53.Dans certains cas, la consultation des communautés s’est déroulée de manière particulière, comme à San Pablo, dans le département de San Marcos, où elle a dû être interrompue et n’a pu aboutir. Les consultations tenues à Sipacapa, également dans le département de San Marcos (Nord‑Ouest) et à Río Hondo, dans le département de Zacapa (Est) ont fait jurisprudence au niveau national. Ce sont quelques exemples de consultations de communautés sortant de l’ordinaire. Le calendrier établi pour 2007 prévoit des consultations au sujet d’activités minières et de l’utilisation de ressources naturelles. Le Comité sera informé de leurs résultats en temps voulu.

54.Malgré la multiplication de ces expériences, nous sommes conscients que le processus de consultation des communautés présente encore des faiblesses et qu’il est nécessaire de renforcer la réglementation existante. Quatre initiatives ont été présentées en ce sens, mais leurs auteurs se sont dispersés et ont eu peu d’impact sur le plénum du Congrès, de sorte qu’elles n’ont pu être concrétisées. La Vice-présidence de la République a organisé plusieurs réunions de travail avec divers éléments de l’exécutif en vue de formuler une proposition unique. En effet, l’analyse des diverses propositions a montré qu’elles n’étaient pas totalement conformes aux principes énoncés dans la Convention no 169 de l’Organisation internationale du Travail (OIT) concernant les peuples indigènes et tribaux dans les pays indépendants, de 1989, à laquelle le Guatemala est partie. Cet effort d’unification des propositions vise donc implicitement à harmoniser la proposition unique qui devrait en résulter avec les dispositions de la Convention no 169. Il faut espérer que les résultats de cette démarche, dont le Comité sera également informé en temps voulu, seront positifs.

55.Par ailleurs, l’Organisation des États américains (OEA) au Guatemala a aidé certaines organisations autochtones à unifier leurs propositions en matière de mécanismes de consultation, avec l’appui du Bureau du Défenseur des droits de l’homme.

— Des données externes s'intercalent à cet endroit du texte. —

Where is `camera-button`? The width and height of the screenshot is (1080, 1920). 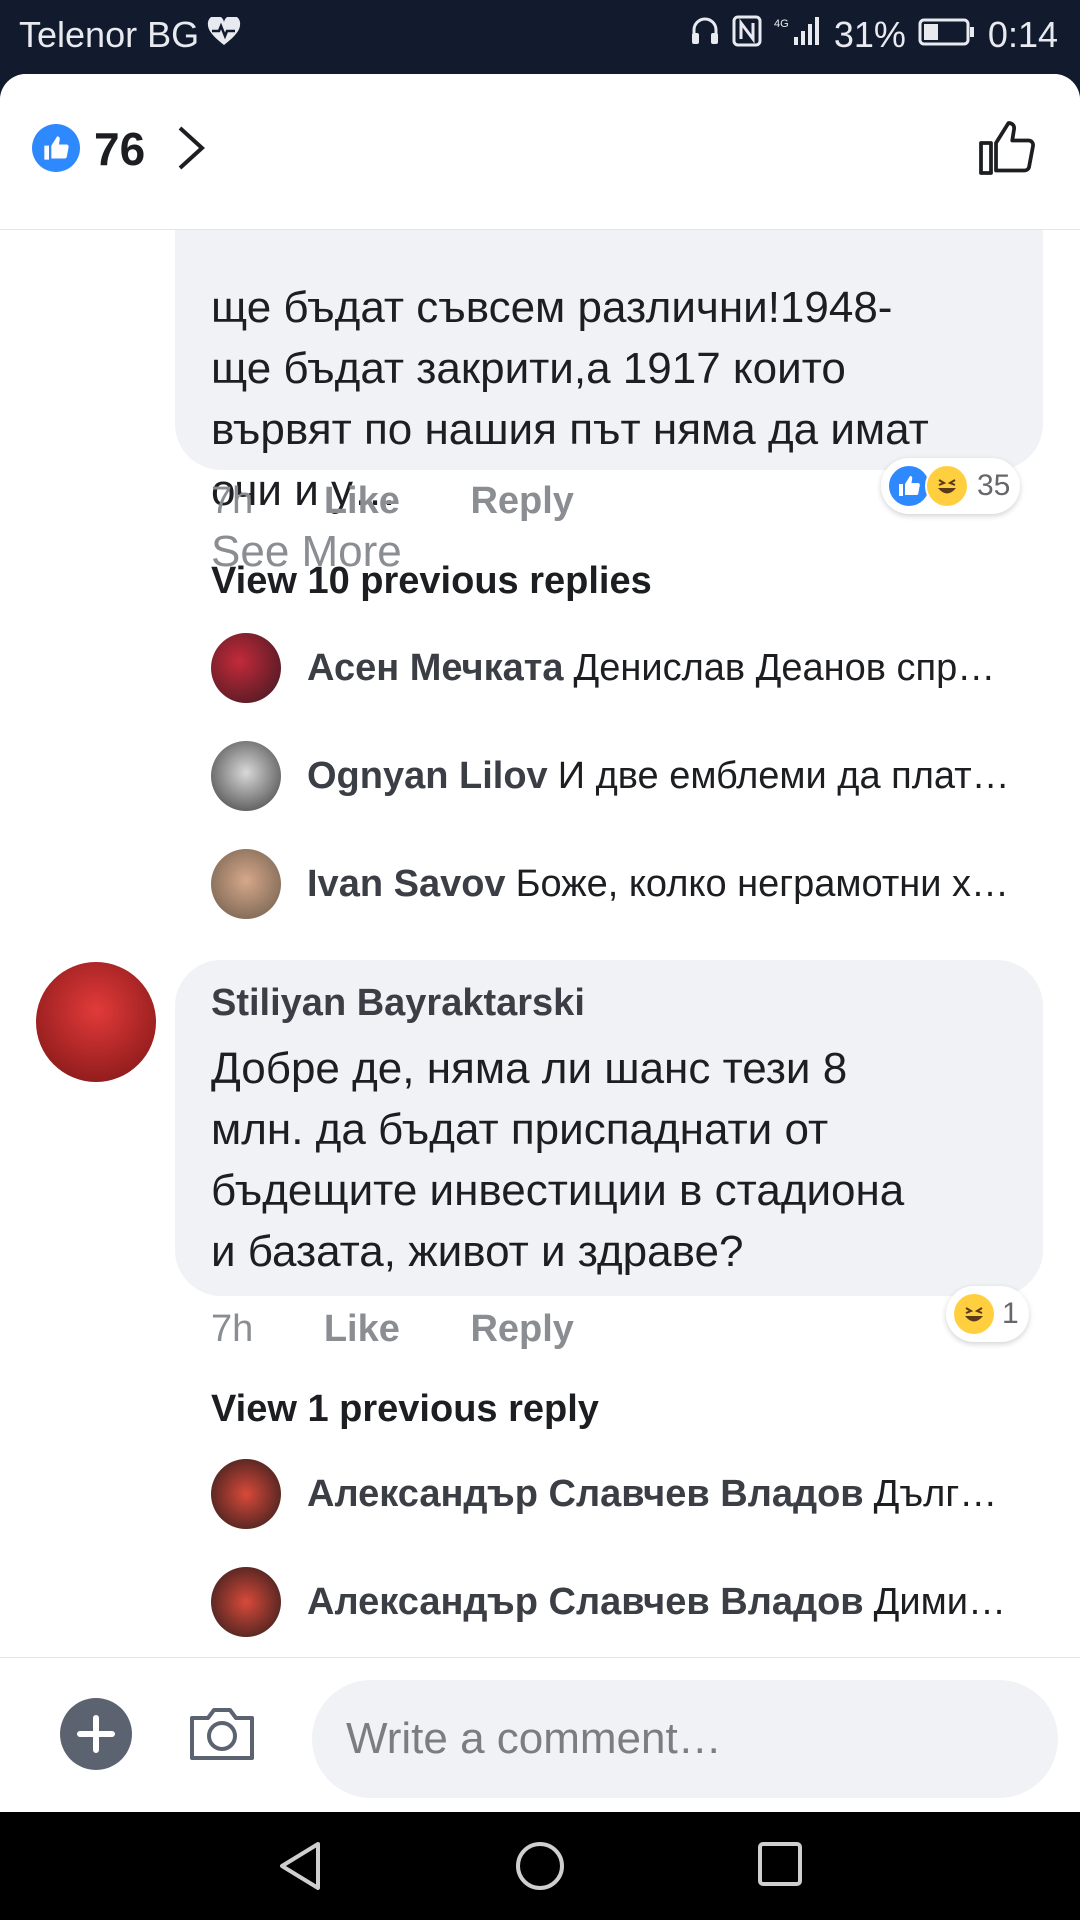
camera-button is located at coordinates (222, 1736).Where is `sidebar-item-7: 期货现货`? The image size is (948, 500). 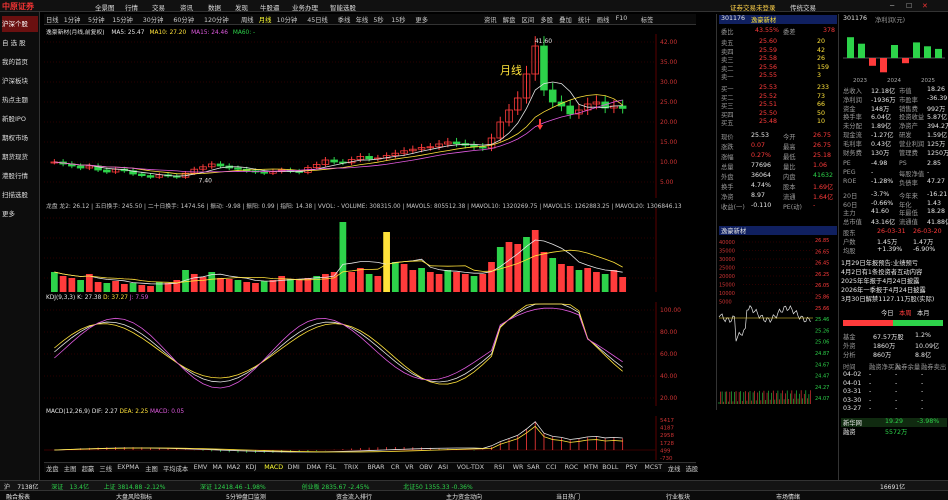
sidebar-item-7: 期货现货 is located at coordinates (20, 157).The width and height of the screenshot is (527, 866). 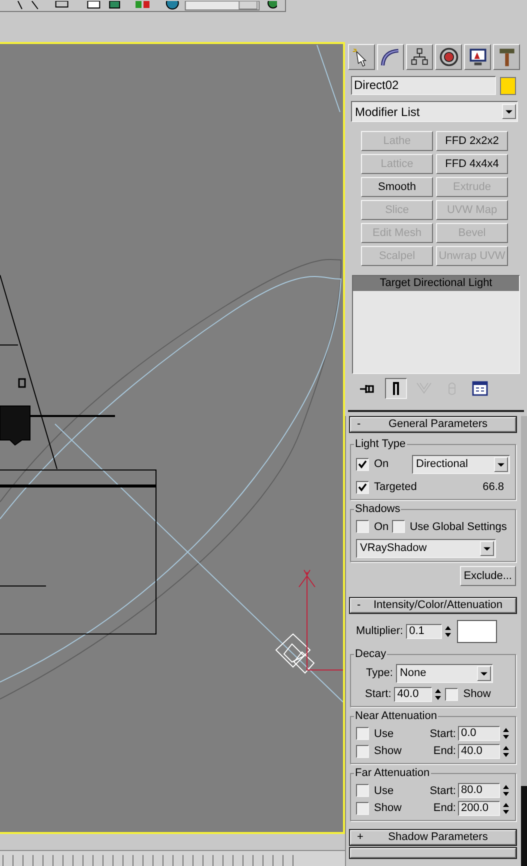 I want to click on time-slider-ticks-drawing, so click(x=172, y=858).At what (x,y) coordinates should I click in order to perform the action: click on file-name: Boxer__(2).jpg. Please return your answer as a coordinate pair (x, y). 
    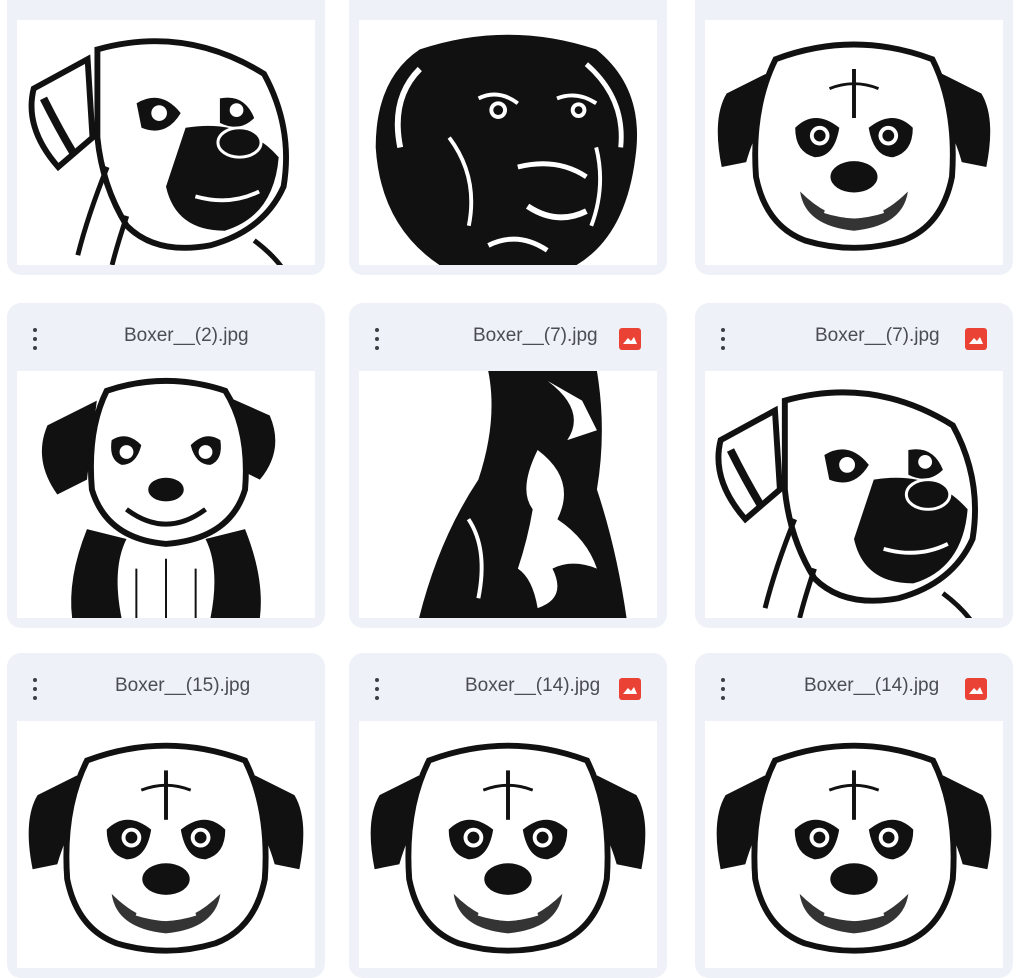
    Looking at the image, I should click on (186, 336).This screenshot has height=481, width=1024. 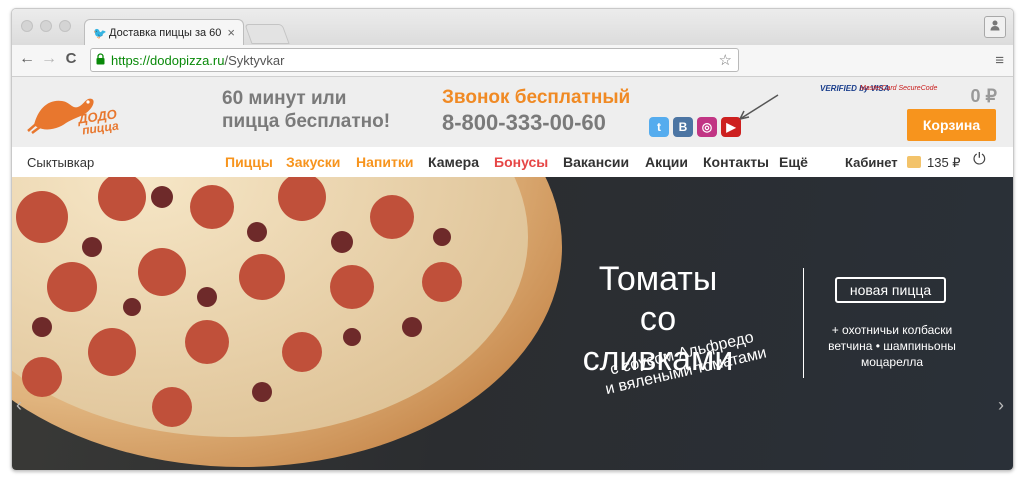 What do you see at coordinates (736, 162) in the screenshot?
I see `nav-link-7: Контакты` at bounding box center [736, 162].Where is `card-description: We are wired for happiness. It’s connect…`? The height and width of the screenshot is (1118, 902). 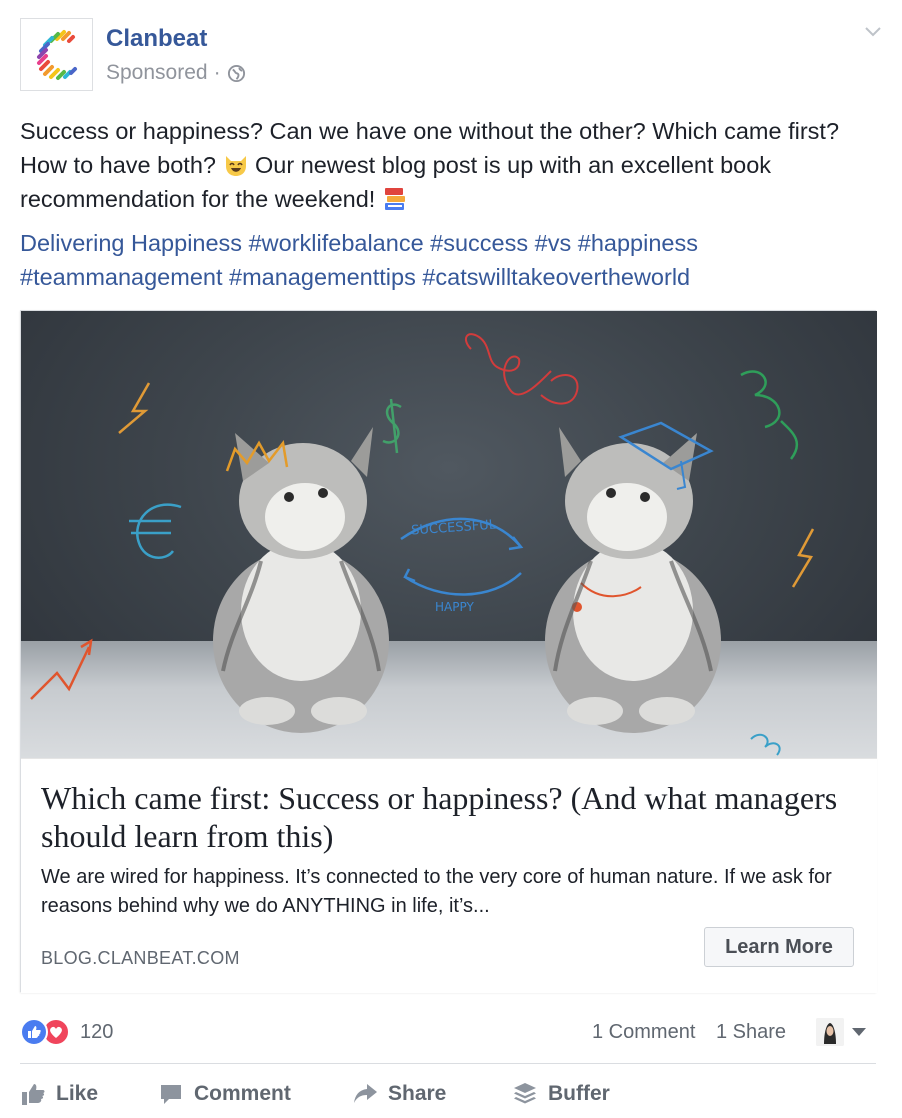
card-description: We are wired for happiness. It’s connect… is located at coordinates (436, 892).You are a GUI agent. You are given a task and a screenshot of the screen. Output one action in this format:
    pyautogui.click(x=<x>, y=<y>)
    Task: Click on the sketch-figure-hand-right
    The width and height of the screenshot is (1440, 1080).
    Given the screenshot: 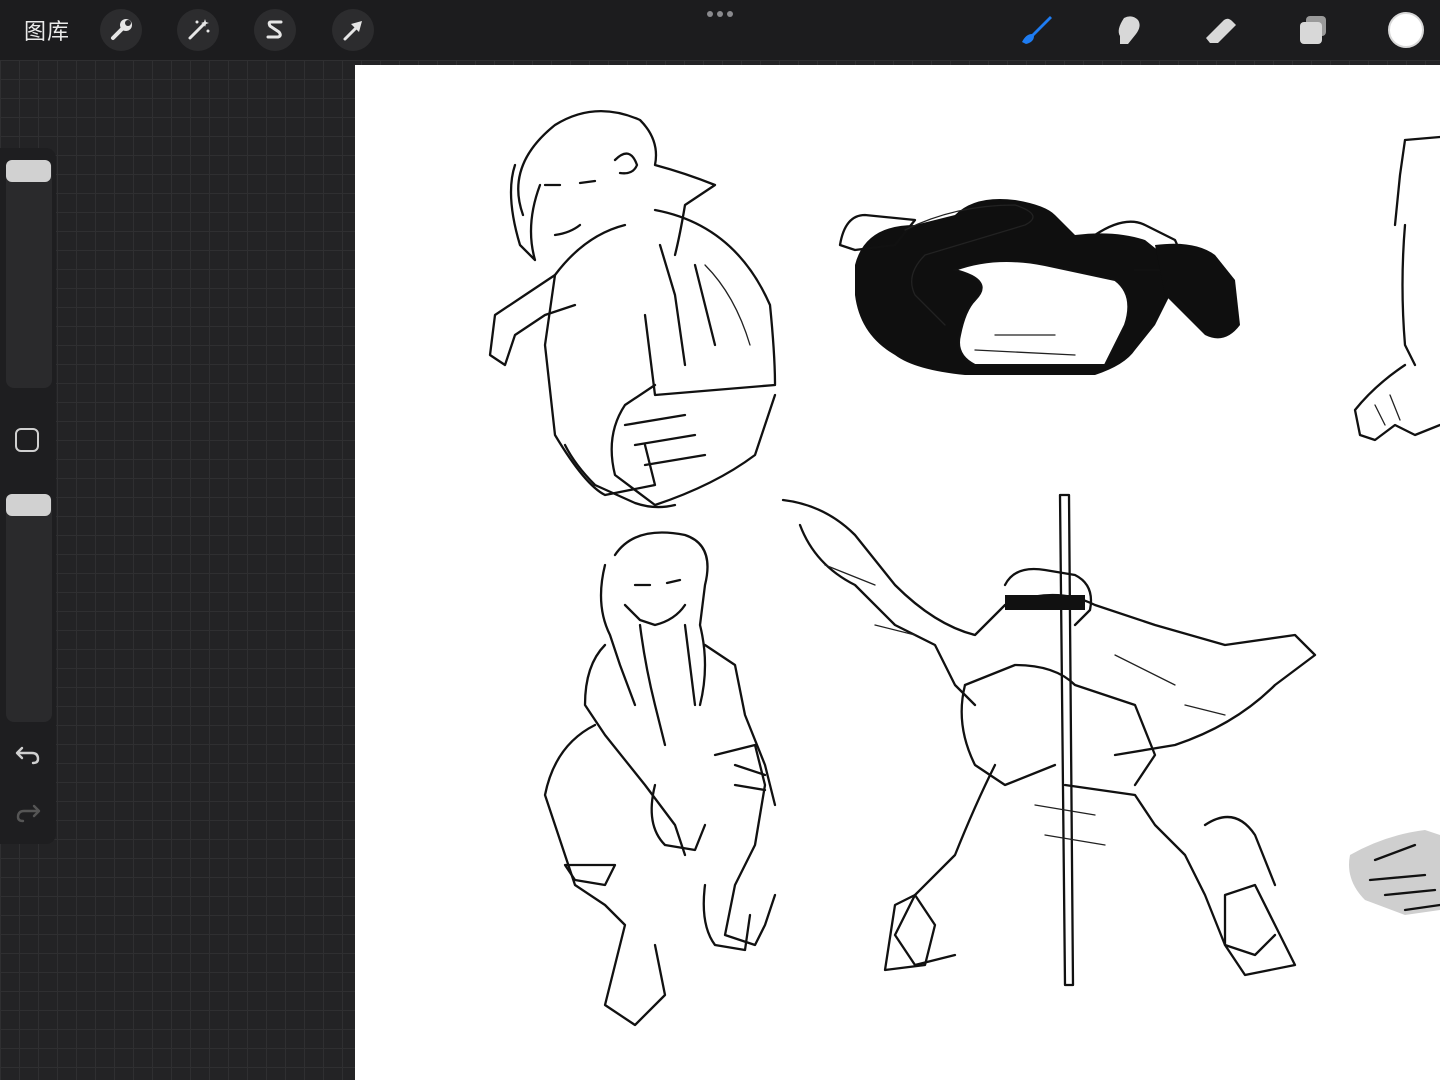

56.Pour conclure, on peut dire que l’idée est de rechercher toujours des initiatives consensuelles qui visent à faire véritablement de la consultation un processus légitime et participatif, dans le respect des droits et intérêts des peuples autochtones. Le Gouvernement reconnaît toutefois que pour obtenir de tels consensus, il est nécessaire d’élargir les espaces de dialogue et d’accélérer les procédures permettant de parvenir à des accords, sans quoi le débat se prolongerait sans résultat positif. Cela étant, malgré la complexité de la situation, la tendance actuelle est à l’unification des initiatives à la lumière des lois nationales et, tout particulièrement, des conventions et des pactes internationaux que le Guatemala a ratifiés dans ce domaine.